▸ **Working data**
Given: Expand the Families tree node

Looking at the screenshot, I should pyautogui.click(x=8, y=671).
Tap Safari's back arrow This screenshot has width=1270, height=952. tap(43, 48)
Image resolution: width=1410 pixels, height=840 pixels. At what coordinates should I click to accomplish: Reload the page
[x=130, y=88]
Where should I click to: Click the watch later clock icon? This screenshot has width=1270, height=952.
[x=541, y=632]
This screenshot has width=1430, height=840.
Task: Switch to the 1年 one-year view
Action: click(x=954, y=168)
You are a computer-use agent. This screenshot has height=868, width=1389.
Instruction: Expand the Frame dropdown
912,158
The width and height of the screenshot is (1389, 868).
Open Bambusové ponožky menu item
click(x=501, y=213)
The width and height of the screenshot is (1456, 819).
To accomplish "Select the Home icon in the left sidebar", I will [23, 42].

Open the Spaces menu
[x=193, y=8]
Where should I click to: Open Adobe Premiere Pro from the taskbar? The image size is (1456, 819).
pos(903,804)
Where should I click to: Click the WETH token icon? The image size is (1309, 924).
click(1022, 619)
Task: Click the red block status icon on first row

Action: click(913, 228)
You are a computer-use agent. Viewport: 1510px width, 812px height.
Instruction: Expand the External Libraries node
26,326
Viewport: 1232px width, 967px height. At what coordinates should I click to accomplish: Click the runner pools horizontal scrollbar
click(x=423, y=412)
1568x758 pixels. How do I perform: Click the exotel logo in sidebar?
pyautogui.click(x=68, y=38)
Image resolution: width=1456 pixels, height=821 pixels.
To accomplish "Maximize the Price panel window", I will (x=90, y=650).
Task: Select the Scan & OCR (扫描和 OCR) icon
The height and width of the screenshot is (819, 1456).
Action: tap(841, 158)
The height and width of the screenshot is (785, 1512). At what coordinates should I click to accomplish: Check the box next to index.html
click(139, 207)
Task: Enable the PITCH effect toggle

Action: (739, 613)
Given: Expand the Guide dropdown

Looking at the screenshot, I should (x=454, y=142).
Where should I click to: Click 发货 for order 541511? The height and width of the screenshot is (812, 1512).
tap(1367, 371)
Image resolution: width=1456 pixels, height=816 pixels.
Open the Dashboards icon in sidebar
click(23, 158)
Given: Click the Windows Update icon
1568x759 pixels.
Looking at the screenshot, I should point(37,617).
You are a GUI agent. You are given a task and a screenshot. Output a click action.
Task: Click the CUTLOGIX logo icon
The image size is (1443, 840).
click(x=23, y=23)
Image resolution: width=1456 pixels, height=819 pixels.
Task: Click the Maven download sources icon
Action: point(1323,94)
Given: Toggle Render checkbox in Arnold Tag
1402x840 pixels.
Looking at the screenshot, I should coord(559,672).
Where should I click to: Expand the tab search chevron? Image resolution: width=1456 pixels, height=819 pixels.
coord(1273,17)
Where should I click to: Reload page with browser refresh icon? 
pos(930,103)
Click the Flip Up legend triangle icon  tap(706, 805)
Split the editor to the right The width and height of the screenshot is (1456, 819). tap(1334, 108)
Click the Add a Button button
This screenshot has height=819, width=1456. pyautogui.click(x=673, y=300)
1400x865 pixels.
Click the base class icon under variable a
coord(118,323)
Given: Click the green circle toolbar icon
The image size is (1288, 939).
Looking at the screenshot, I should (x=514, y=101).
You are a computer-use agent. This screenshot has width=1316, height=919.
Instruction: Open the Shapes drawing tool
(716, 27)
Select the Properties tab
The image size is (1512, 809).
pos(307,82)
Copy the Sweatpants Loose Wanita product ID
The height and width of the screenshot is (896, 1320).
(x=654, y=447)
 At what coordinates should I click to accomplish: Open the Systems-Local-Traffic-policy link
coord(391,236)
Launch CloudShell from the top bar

▸ **What to produce**
Repeat the listing in its entirety, keeping each line as it is.

▸ **Response below**
Given: Expand the Families tree node

Looking at the screenshot, I should pyautogui.click(x=8, y=671).
Tap Safari's back arrow This screenshot has width=1270, height=952. tap(43, 48)
Image resolution: width=1410 pixels, height=840 pixels. At what coordinates should I click to accomplish: Reload the page
[x=130, y=88]
Where should I click to: Click the watch later clock icon? This screenshot has width=1270, height=952.
[x=541, y=632]
This screenshot has width=1430, height=840.
Task: Switch to the 1年 one-year view
Action: click(x=954, y=168)
You are a computer-use agent. This screenshot has height=868, width=1389.
Instruction: Expand the Frame dropdown
912,158
The width and height of the screenshot is (1389, 868).
Open Bambusové ponožky menu item
click(x=501, y=213)
The width and height of the screenshot is (1456, 819).
To accomplish "Select the Home icon in the left sidebar", I will [23, 42].

Open the Spaces menu
[x=193, y=8]
Where should I click to: Open Adobe Premiere Pro from the taskbar? The image size is (1456, 819).
pos(903,804)
Where should I click to: Click the WETH token icon? The image size is (1309, 924).
click(1022, 619)
Task: Click the red block status icon on first row

Action: click(913, 228)
You are a computer-use agent. Viewport: 1510px width, 812px height.
Instruction: Expand the External Libraries node
26,326
Viewport: 1232px width, 967px height. At what coordinates should I click to accomplish: Click the runner pools horizontal scrollbar
click(x=423, y=412)
1568x758 pixels. How do I perform: Click the exotel logo in sidebar?
pyautogui.click(x=68, y=38)
Image resolution: width=1456 pixels, height=821 pixels.
To accomplish "Maximize the Price panel window", I will (x=90, y=650).
Task: Select the Scan & OCR (扫描和 OCR) icon
The height and width of the screenshot is (819, 1456).
Action: tap(841, 158)
The height and width of the screenshot is (785, 1512). At what coordinates should I click to accomplish: Check the box next to index.html
click(139, 207)
Task: Enable the PITCH effect toggle

Action: (739, 613)
Given: Expand the Guide dropdown

Looking at the screenshot, I should (x=454, y=142).
Where should I click to: Click 发货 for order 541511? The height and width of the screenshot is (812, 1512).
tap(1367, 371)
Image resolution: width=1456 pixels, height=816 pixels.
Open the Dashboards icon in sidebar
click(23, 158)
Given: Click the Windows Update icon
1568x759 pixels.
Looking at the screenshot, I should point(37,617).
You are a GUI agent. You are given a task and a screenshot. Output a click action.
Task: Click the CUTLOGIX logo icon
The image size is (1443, 840).
click(x=23, y=23)
Image resolution: width=1456 pixels, height=819 pixels.
Task: Click the Maven download sources icon
Action: point(1323,94)
Given: Toggle Render checkbox in Arnold Tag
1402x840 pixels.
Looking at the screenshot, I should coord(559,672).
Where should I click to: Expand the tab search chevron? Image resolution: width=1456 pixels, height=819 pixels.
coord(1273,17)
Where should I click to: Reload page with browser refresh icon? 
pos(930,103)
Click the Flip Up legend triangle icon  tap(706, 805)
Split the editor to the right The width and height of the screenshot is (1456, 819). tap(1334, 108)
Click the Add a Button button
This screenshot has height=819, width=1456. pyautogui.click(x=673, y=300)
1400x865 pixels.
Click the base class icon under variable a
coord(118,323)
Given: Click the green circle toolbar icon
The image size is (1288, 939).
Looking at the screenshot, I should (x=514, y=101).
You are a computer-use agent. This screenshot has width=1316, height=919.
Instruction: Open the Shapes drawing tool
(716, 27)
Select the Properties tab
The image size is (1512, 809).
pos(307,82)
Copy the Sweatpants Loose Wanita product ID
The height and width of the screenshot is (896, 1320).
(x=654, y=447)
 At what coordinates should I click to accomplish: Open the Systems-Local-Traffic-policy link
coord(391,236)
Launch CloudShell from the top bar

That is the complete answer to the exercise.